I taught my step-son to drive from the passenger seat of a beat-up, old, standard transmission Honda Civic. I am pretty sure the best way to learn how to start from a stop with a clutch is sitting behind the wheel, feeling the clutch engage, pressing the gas pedal, and stalling the car a couple of times.
“Push the clutch in all the way with your left foot.”
“Okay”
“Start the car”
“Okay”
“Now, shift the transmission into first.”
“Okay”
“Slowly let the clutch out and give it a little gas at the same time.”
He guns the engine, let’s the clutch out, we lurch forward a foot or two, and the car stalls.
“So what happened?” I ask.
“The car stopped,” He says.
“Yes, that’s called ‘stalling’, happens to the best of us. Let the clutch out a little slower, and give it a little less gas. Let’s try again.”
We go through the same steps, and this time we lurch forward for a few hops.
“Take your foot off the clutch!” I say.
He lifts his foot and we are moving across the parking lot.
“What next?” I ask.
“Uh, the brakes?” he says.
“Clutch in first, then brakes.”
After an hour he’s making progress, still shaky, my nerves are shot, and we aren’t going out on the street anytime soon, but he’s developing driving skills and intuition.
If you want to teach someone to drive a car do you explain the internal combustion engine or put them behind the wheel? I’d rather put them behind the wheel.
If you want to develop leadership skills in Scouts do you teach them theory in simulated situations or get them leading? I’d rather put Scouts in actual leadership situations.
Let’s forget what we know about training youth leaders, and start developing leadership skills.
For our purposes let’s define training as a theoretical exercise, and developing as an experiential process of discovery.
Training, if we are brutally honest with ourselves, is driven by the desire of adults to explain.
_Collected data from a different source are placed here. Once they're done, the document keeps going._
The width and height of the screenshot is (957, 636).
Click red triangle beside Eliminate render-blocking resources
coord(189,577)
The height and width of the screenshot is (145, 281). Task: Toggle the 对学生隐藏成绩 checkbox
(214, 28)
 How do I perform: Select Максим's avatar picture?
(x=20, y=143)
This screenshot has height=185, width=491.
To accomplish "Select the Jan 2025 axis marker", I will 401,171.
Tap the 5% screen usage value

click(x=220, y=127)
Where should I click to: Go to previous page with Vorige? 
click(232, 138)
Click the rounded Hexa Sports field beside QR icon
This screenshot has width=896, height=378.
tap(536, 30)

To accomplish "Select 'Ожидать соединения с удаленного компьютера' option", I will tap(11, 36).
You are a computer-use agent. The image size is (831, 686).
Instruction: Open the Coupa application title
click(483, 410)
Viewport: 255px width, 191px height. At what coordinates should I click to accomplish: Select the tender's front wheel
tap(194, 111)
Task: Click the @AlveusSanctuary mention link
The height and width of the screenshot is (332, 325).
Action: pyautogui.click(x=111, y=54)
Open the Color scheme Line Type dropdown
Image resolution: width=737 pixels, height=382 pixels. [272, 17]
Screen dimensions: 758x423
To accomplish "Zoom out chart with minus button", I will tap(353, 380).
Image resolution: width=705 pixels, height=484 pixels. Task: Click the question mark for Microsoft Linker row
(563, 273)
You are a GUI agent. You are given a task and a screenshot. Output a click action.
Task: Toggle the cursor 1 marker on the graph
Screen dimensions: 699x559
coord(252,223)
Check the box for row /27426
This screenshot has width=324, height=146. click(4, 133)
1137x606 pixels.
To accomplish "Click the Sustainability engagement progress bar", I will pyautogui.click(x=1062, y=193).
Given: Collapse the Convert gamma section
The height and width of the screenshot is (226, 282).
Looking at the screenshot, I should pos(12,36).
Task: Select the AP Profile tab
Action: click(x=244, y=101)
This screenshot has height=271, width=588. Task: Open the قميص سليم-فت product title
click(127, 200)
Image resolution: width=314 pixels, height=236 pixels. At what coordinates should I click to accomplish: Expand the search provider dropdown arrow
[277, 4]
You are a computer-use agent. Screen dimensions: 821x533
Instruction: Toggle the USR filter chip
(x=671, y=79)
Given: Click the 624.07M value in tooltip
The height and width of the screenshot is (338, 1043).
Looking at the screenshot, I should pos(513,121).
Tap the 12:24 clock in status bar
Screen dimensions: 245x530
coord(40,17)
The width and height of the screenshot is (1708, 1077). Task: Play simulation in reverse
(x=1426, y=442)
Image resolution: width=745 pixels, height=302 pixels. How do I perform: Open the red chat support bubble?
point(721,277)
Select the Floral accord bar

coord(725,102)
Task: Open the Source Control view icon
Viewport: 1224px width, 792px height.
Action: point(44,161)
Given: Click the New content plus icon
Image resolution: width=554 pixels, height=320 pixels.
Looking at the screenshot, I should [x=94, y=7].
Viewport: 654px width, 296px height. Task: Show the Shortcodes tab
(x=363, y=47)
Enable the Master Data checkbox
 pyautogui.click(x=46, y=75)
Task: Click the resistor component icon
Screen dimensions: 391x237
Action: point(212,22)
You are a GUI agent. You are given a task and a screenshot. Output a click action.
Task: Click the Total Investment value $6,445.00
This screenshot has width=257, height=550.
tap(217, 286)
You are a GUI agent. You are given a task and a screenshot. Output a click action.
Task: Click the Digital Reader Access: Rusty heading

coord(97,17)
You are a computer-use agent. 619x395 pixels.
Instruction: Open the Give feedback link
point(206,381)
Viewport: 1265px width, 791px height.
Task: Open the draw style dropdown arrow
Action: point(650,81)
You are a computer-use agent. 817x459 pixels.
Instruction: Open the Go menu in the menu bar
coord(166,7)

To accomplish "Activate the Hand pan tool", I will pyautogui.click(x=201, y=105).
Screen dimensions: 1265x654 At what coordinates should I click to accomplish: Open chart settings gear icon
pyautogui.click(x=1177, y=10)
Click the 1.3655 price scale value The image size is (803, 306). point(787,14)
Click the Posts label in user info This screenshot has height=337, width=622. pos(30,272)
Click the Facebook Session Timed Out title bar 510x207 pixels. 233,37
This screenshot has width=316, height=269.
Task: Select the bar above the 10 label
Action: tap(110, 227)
We are more comfortable when we have the floor, and we feel our youth leaders need to know everything we know about leadership.
Explaining isn’t objectively a bad; it is the least effective method for helping people understand or develop skills in things like leadership. Some explaining may be helpful from time to time, but experiential discovery it is much more powerful, engaging and fun.
Back to that old Honda Civic. If I tried to explain what it took to get the car moving my step-son would have politely listened, but past a certain point I’d be wasting my breath. There’s something about a teen-aged boy (and most men if we are honest) that just screams “let me try that!” so loud we don’t hear anything else. Whatever it is screaming “Let me try that!” the tremendous creative energy in that voice, the drive, excitement , and expectation; that is our best ally when it comes to developing skill and intuition in leadership.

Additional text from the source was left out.